Siendo crítico, sin hacer prisioneros, resulta preocupante que a estas alturas a los seguidores más acérrimos y recalcitrantes de Marvel, incluyendo a quienes firman críticas en medios especializados -hay que ganarse el pan-, les parezca revolucionario, incluso sumamente inteligente, ver a gente hablando en pantalla más de la cuenta, en plano contraplano, como si no existiera el cine independiente o tantos clásicos de la historia del séptimo arte. Quien haya visto cine judicial intenso, sin la necesidad de dar títulos obvios, tiene que fruncir el ceño, incluso resoplar, con lo que acontece en 'Daredevil: Born Again', sobre todo en su tercer episodio, rematadamente plano y previsible. El relato transcurre casi enteramente en un juzgado, donde el caso a debatir, sin dobleces ni sorpresas, tan simple como el mecanismo de una pandereta, se hace eterno. La vuelta del Hombre sin Miedo, el superhéroe ciego con poderes extrasensoriales, se plantea cuestiones interesantes, como la famosa pregunta «¿quién vigila a los vigilantes?». También señala cómo las organizaciones criminales se introducen en política y toman puestos destacados, un tema que está al orden del día, sin hacer demasiada sangre. Hay quien verá a Trump asomar la cabeza, con un sosias evidente, pero hablar de la corrupción policial, por acumulación, ya es inofensivo. Aquí es donde se echa en falta una buena colección de diálogos originales y realmente potentes.
Kingpin vuelve al ruedo. El gran villano encarnado por Vincent D'Onofrio, quien parece haber nacido para este papel, regresa a a primera línea, esta vez como implacable alcalde de Nueva York. Y se antoja cansino. Vale ya, Wilson Fisk, eres un pesado, por muy bien que estés interpretado. El enfrentamiento con el justiciero protagonista es inevitable, ya lo sabemos, ¿para qué alargar tanto la agonía?

= Extracto de datos =

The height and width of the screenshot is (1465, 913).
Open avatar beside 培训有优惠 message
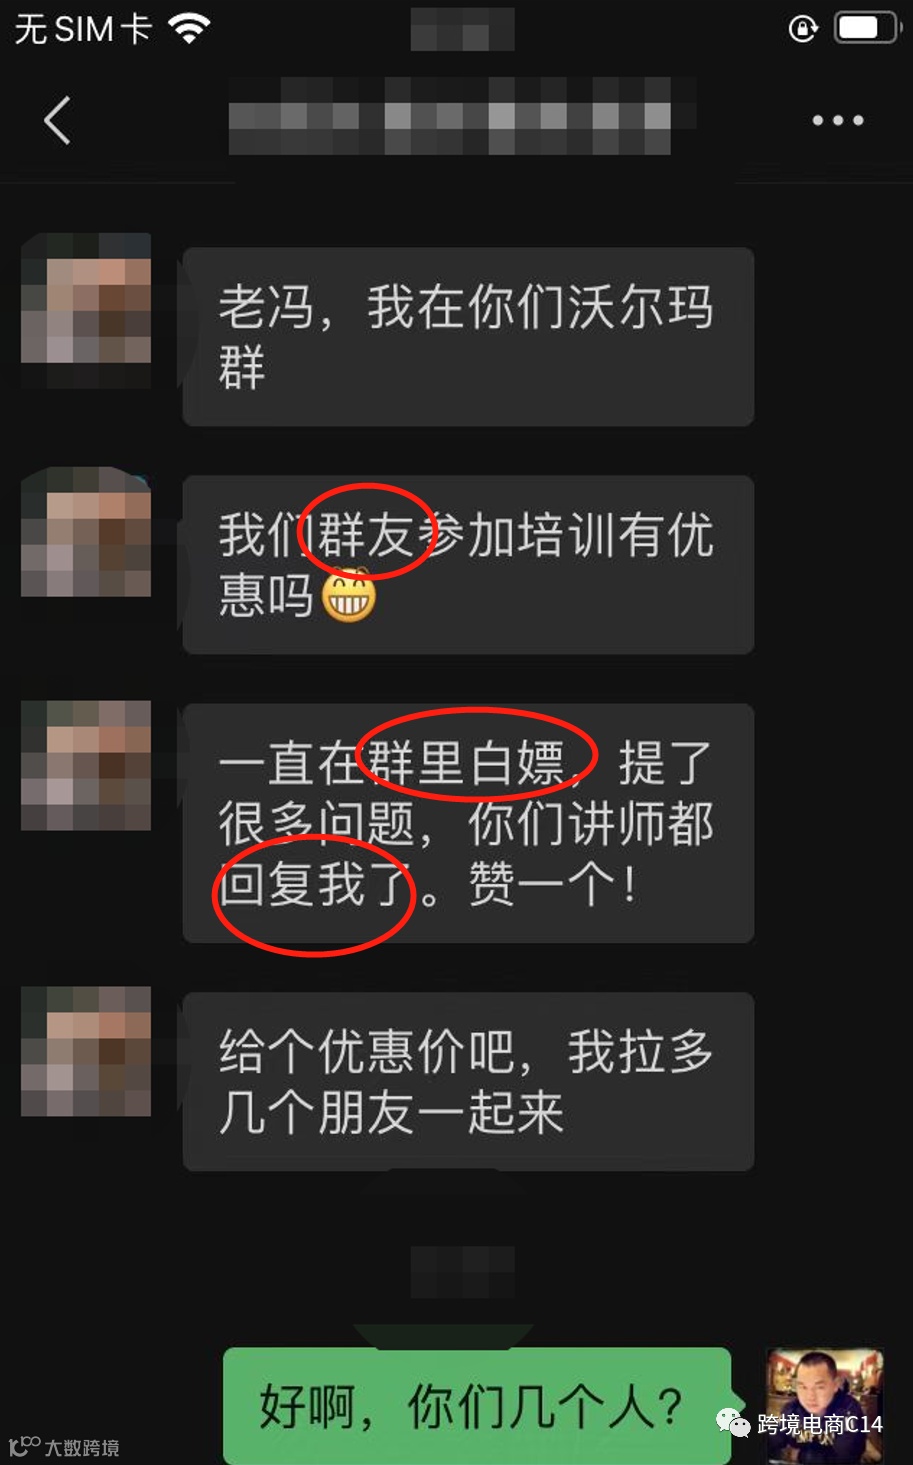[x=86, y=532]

---

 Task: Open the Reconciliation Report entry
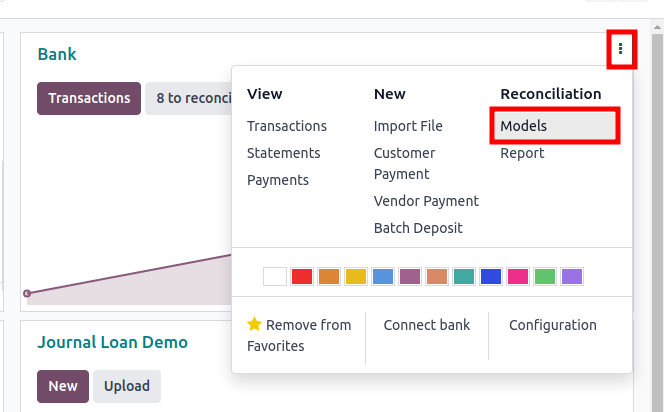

= Retos =
a - En la reseña sobre 'Daredevil: Born Again', ¿por qué se considera cansino el regreso de Kingpin? Responde en una a tres oraciones.
b - Prosigue la reseña sobre 'Daredevil: Born Again' a partir de su última oración.
Los registros son un material aparte, sin relación con la reseña.

= Resultados del ejercicio =
a - Porque el enfrentamiento entre Wilson Fisk y el justiciero protagonista es inevitable y el espectador ya lo sabe. Por eso la reseña no ve sentido en alargar tanto la agonía.

b -
Los minutos que ofrece 'Daredevil: Born Again', con todas sus buenas intenciones (y algún logro visual), se hacen eternos. La serie está más cuidada que otros lanzamientos del MCU recientes, pero tampoco es una tarjeta de presentación fiable, dado el discutible nivel al que nos están acostumbrando. No descubre nada, salvo algún bostezo, además de destapar, una vez más, el aburguesamiento al cual se abraza un tipo de espectador que acepta lo que le echen y eleva en modo fan fatal cualquier atisbo de seriedad en una propuesta superheroica, como ya ocurriera con 'El Pingüino ', igualmente sobrevalorada. Charlie Cox, en la piel de Matt Murdock, el abogado bajo el disfraz de diablo rojo, cumple con el expediente, es un individuo entrañable, pero, aplaudiendo el dicho «en el país de los ciegos, el tuerto es el rey» -vale, puede entenderse como un chiste malo-, poco avanzamos en el ámbito del entretenimiento audiovisual más comercial. Menos mal que irrumpe en escena algún esperado antihéroe con ganas de marcha, pero basta ya de bajar el listón y acomodar nuestro presunto criterio cinematográfico como si hablasemos de fútbol.